President Donald Trump speaks to the media as he departs the White House.

President Donald Trump’s first prime-time address from the Oval Office was his opportunity to make a case for his border security plan. Instead, it highlighted just how little Trump understood the problems he hoped a border wall would fix — economic costs, crime and drug trafficking — and how desperate he is to blame Democrats for the government shutdown.

“The federal government remains shut down for one reason and one reason only,” he said. “Because Democrats will not fund border security.”

But this is far from an accurate assessment of the shutdown. During negotiations aimed at avoiding a shutdown, Democrats offered to approve $1.3 billion to fund surveillance measures and fortified fencing directed at border security. Approval for funding was withheld for Trump’s border wall.

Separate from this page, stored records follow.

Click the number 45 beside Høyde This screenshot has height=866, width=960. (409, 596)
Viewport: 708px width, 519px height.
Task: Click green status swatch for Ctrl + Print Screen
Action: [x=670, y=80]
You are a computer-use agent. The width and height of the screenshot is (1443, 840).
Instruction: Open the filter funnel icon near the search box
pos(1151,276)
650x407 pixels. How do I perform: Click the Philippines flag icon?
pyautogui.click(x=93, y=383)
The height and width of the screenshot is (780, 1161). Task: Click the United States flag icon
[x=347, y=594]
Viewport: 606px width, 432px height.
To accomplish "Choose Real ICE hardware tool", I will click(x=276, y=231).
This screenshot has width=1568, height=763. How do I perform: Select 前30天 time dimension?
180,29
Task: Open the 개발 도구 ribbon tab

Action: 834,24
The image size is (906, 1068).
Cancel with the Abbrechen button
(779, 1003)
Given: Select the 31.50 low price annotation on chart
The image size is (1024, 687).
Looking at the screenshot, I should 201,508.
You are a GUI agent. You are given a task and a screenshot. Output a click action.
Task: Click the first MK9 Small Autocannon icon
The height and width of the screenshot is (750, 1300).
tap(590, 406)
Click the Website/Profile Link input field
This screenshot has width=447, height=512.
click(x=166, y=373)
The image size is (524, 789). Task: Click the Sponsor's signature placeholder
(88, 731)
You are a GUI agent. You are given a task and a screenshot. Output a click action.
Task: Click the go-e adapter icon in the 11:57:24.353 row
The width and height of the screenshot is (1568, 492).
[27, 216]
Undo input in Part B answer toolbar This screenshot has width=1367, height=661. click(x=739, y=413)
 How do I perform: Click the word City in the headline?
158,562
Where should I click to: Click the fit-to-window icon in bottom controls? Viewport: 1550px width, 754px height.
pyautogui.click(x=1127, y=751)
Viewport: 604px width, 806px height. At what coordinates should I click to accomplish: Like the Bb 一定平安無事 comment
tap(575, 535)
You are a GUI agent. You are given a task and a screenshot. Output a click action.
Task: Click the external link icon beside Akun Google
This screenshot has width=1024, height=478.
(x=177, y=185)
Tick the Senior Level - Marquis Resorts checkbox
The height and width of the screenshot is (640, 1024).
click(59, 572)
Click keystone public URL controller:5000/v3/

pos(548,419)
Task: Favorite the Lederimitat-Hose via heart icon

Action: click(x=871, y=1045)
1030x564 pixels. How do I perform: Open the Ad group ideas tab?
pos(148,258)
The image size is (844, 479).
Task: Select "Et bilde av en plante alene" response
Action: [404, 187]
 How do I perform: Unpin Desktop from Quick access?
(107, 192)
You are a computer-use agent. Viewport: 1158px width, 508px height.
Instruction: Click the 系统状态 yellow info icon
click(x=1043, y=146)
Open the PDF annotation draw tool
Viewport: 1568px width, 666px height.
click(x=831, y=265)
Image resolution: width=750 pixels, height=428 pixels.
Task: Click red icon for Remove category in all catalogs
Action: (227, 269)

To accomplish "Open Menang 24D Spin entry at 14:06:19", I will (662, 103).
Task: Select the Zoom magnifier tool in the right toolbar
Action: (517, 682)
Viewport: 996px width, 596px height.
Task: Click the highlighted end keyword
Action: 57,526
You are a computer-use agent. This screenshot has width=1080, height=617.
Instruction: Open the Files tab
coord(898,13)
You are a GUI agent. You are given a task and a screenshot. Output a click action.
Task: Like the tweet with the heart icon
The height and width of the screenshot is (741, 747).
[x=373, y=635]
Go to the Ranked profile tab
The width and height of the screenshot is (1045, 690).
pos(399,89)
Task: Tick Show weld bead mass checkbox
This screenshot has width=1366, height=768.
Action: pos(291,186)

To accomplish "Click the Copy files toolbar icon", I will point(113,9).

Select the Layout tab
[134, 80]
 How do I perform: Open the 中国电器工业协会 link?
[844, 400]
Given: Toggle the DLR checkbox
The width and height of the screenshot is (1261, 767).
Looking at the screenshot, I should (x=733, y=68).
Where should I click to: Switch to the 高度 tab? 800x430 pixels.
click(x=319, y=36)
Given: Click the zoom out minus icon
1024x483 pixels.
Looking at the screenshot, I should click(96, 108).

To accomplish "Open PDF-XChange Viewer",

The one individual who has welcomed responsibility for sparking shutdown was Trump himself when he met with Speaker Nancy Pelosi and Senate Minority Leader Chuck Schumer in December.

“I will take the mantle. I will be the one to shut it down,” Trump said. “I’m not going to blame you for it.”

Trump then moved to misrepresent the effects illegal immigration has on employment, claiming it “drives down jobs and wages.” But employers frequently point to a shortage of immigrant labor as responsible for driving up costs — a tight labor market has made it difficult for industries to employ low-skilled immigrant labor to keep down costs. Studies have also concluded that whatever strain illegal immigration puts on public services is readily made up for by taxes paid by immigrants. Undocumented immigrants filed nearly 4.4 million income tax returns in 2015, paying up to $23.6 billion in income taxes.

Trump also said his border wall would help address drug trafficking and the opioid crisis. Not only does he misunderstand these problems, his prescription wouldn’t help either.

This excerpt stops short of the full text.